__What to work on__
Could you print exactly the lines of the listing below, starting at the line that has "Click the Bitcoin coin icon in BTC selector" and ending at the line that has "You are a computer-use", and only those lines?
◇ ◇ ◇
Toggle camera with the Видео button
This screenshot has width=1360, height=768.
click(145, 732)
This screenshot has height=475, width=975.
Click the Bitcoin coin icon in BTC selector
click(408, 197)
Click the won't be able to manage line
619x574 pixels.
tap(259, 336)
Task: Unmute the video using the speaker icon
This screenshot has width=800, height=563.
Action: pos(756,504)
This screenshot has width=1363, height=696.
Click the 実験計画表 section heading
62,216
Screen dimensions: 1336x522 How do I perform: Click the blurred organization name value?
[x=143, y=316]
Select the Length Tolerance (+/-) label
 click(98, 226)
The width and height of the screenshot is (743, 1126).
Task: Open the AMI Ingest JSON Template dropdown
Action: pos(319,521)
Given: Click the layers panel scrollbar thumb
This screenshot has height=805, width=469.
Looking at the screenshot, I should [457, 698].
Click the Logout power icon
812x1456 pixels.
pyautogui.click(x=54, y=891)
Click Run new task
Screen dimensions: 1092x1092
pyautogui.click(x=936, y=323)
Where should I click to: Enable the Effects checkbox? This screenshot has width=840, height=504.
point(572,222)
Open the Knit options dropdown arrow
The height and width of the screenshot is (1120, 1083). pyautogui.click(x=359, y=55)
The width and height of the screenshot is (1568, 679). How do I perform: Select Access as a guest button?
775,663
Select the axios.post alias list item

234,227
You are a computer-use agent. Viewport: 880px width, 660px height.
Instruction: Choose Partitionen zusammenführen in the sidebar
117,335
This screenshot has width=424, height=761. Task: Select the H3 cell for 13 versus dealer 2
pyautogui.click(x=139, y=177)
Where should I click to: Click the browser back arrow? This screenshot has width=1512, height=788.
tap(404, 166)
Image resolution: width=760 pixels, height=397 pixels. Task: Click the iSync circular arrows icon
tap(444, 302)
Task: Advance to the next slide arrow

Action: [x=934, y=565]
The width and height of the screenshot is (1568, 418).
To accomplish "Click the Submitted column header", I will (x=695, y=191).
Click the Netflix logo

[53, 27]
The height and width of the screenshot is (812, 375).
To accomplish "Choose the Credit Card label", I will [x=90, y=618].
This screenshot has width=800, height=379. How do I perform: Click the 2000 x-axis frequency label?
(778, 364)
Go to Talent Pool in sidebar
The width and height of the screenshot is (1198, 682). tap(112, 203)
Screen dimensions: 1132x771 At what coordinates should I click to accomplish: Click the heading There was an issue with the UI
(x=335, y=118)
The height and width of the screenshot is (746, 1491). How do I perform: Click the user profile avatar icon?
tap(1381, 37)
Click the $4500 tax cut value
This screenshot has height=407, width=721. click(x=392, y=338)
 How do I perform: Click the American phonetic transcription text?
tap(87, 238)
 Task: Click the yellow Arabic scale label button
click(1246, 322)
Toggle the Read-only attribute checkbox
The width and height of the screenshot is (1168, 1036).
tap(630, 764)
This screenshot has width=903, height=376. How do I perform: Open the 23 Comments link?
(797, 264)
◇ ◇ ◇
__Your response__
Click the Bitcoin coin icon in BTC selector
click(408, 197)
Click the won't be able to manage line
619x574 pixels.
tap(259, 336)
Task: Unmute the video using the speaker icon
This screenshot has width=800, height=563.
Action: pos(756,504)
This screenshot has width=1363, height=696.
Click the 実験計画表 section heading
62,216
Screen dimensions: 1336x522 How do I perform: Click the blurred organization name value?
[x=143, y=316]
Select the Length Tolerance (+/-) label
 click(98, 226)
The width and height of the screenshot is (743, 1126).
Task: Open the AMI Ingest JSON Template dropdown
Action: pos(319,521)
Given: Click the layers panel scrollbar thumb
This screenshot has height=805, width=469.
Looking at the screenshot, I should [457, 698].
Click the Logout power icon
812x1456 pixels.
pyautogui.click(x=54, y=891)
Click Run new task
Screen dimensions: 1092x1092
pyautogui.click(x=936, y=323)
Where should I click to: Enable the Effects checkbox? This screenshot has width=840, height=504.
point(572,222)
Open the Knit options dropdown arrow
The height and width of the screenshot is (1120, 1083). pyautogui.click(x=359, y=55)
The width and height of the screenshot is (1568, 679). How do I perform: Select Access as a guest button?
775,663
Select the axios.post alias list item

234,227
You are a computer-use agent. Viewport: 880px width, 660px height.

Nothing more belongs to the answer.